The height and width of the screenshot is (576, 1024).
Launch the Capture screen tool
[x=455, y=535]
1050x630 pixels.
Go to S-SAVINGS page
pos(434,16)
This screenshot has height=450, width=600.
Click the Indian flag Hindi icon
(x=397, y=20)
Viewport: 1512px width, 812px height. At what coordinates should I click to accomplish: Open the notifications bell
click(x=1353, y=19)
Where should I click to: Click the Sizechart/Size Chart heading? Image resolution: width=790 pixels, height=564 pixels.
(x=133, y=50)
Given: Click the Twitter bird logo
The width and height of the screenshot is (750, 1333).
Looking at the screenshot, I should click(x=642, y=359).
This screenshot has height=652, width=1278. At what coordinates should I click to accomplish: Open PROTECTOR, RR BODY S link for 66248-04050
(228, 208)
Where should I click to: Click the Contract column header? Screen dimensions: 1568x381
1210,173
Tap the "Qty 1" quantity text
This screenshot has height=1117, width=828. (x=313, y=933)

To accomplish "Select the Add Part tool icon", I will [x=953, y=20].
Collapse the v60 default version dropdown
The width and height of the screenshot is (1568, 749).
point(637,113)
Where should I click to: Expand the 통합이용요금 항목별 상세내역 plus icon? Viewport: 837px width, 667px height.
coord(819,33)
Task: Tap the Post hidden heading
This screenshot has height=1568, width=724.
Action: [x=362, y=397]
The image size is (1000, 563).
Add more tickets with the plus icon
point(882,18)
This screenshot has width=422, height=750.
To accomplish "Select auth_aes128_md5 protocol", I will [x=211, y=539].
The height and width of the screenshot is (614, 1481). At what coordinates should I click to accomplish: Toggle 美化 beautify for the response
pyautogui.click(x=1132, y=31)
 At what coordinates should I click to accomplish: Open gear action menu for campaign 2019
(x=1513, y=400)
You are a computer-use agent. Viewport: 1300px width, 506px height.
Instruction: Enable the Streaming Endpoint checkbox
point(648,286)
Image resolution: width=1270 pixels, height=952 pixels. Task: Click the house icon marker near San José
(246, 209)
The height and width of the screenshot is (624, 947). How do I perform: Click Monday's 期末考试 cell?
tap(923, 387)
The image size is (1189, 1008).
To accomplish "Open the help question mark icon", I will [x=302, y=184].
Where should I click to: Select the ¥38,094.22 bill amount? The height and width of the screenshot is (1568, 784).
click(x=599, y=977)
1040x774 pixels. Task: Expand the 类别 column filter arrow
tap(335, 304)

-*-

_About this task_
Repeat all of the data exactly.

_Solved problem_
The height and width of the screenshot is (576, 1024).
Launch the Capture screen tool
[x=455, y=535]
1050x630 pixels.
Go to S-SAVINGS page
pos(434,16)
This screenshot has height=450, width=600.
Click the Indian flag Hindi icon
(x=397, y=20)
Viewport: 1512px width, 812px height. At what coordinates should I click to accomplish: Open the notifications bell
click(x=1353, y=19)
Where should I click to: Click the Sizechart/Size Chart heading? Image resolution: width=790 pixels, height=564 pixels.
(x=133, y=50)
Given: Click the Twitter bird logo
The width and height of the screenshot is (750, 1333).
Looking at the screenshot, I should click(x=642, y=359).
This screenshot has height=652, width=1278. At what coordinates should I click to accomplish: Open PROTECTOR, RR BODY S link for 66248-04050
(228, 208)
Where should I click to: Click the Contract column header? Screen dimensions: 1568x381
1210,173
Tap the "Qty 1" quantity text
This screenshot has height=1117, width=828. (x=313, y=933)

To accomplish "Select the Add Part tool icon", I will [x=953, y=20].
Collapse the v60 default version dropdown
The width and height of the screenshot is (1568, 749).
point(637,113)
Where should I click to: Expand the 통합이용요금 항목별 상세내역 plus icon? Viewport: 837px width, 667px height.
coord(819,33)
Task: Tap the Post hidden heading
This screenshot has height=1568, width=724.
Action: [x=362, y=397]
The image size is (1000, 563).
Add more tickets with the plus icon
point(882,18)
This screenshot has width=422, height=750.
To accomplish "Select auth_aes128_md5 protocol", I will [x=211, y=539].
The height and width of the screenshot is (614, 1481). At what coordinates should I click to accomplish: Toggle 美化 beautify for the response
pyautogui.click(x=1132, y=31)
 At what coordinates should I click to accomplish: Open gear action menu for campaign 2019
(x=1513, y=400)
You are a computer-use agent. Viewport: 1300px width, 506px height.
Instruction: Enable the Streaming Endpoint checkbox
point(648,286)
Image resolution: width=1270 pixels, height=952 pixels. Task: Click the house icon marker near San José
(246, 209)
The height and width of the screenshot is (624, 947). How do I perform: Click Monday's 期末考试 cell?
tap(923, 387)
The image size is (1189, 1008).
To accomplish "Open the help question mark icon", I will [x=302, y=184].
Where should I click to: Select the ¥38,094.22 bill amount? The height and width of the screenshot is (1568, 784).
click(x=599, y=977)
1040x774 pixels. Task: Expand the 类别 column filter arrow
tap(335, 304)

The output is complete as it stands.